The book is a gorgeous item of the high quality you'd expect from a publisher of art books. The essay it contains is illustrated throughout with a colourfully diverse range of pics. From reproductions of Ancient Greek bowls and statues through renaissance engravings and oil paintings to modern photographic art and film stills.
The essay is a history of tasty art and facetiae (what I wouldn't give to get a look at his library) and its suppression or express-ability in various cultures, as well as being Mr Moore's thesis that free expression of pornographic arts acts as a safety valve which diminishes sex crime in those cultures that allow such. This, of course, is not simply whether or not pornography is merely legal in a society, but whether it is accepted in that society. Porn is legal in the UK & US but it is still frowned on, and is kept in the gutter by the hysterical, anile prudery of the tabloid mainstream media. (That boring circular argument that goes: it's kept in the gutter where it gets filthy - that filth means it is only fit for the gutter.) Mr Moore compares the UK & US with other countries such as Denmark, Spain and Holland, where pornography, as it was in Ancient Greece and Rome, is part of mainstream culture and is an unshocking, quotidian thing. (And in the case of Spain this is despite being a Catholic country. But a Catholic country wherein the people are grown-up enough to expect their priests to take (female, at least) mistresses and sire the odd backstairs sprog here and there.) This is why I echo Mr Moore's call for pornography to be not excluded from mainstream art in this country, but do not share his optimism in seeing this happen. You can lead a horse to water... The Anglo-Saxon horse just won't drink water that it thinks is dirty. So while I don't expect to see Asian Babes in the doctor's waiting room (nor would I particularly want to) we can hope that the more talented artists and writers will begin to do things in this field. Such as, for example, the author's own Lost Girls - which is a wonderful piece of work. Anyway, 25,000 is erudite and informative, and is written with the characteristic wit, compassion and ability that we expect from this wonderful, hairy writer.

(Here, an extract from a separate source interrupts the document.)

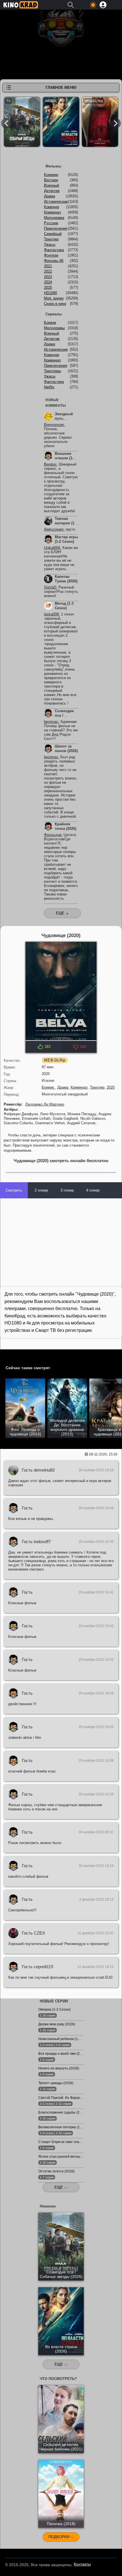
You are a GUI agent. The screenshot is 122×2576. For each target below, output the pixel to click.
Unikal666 (52, 548)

By the way, if you like '25,000' then may I recommend Wayland Young's 'Eros Denied' (available for a penny, last time I looked, on this very site). It was published in 1964, before the legalisation of hard-core porn in the UK, and it is therefore a testament to how little that decriminalisation really changed things that Mr Moore needs to be saying in 2009 what Mr Young was saying 45 years earlier.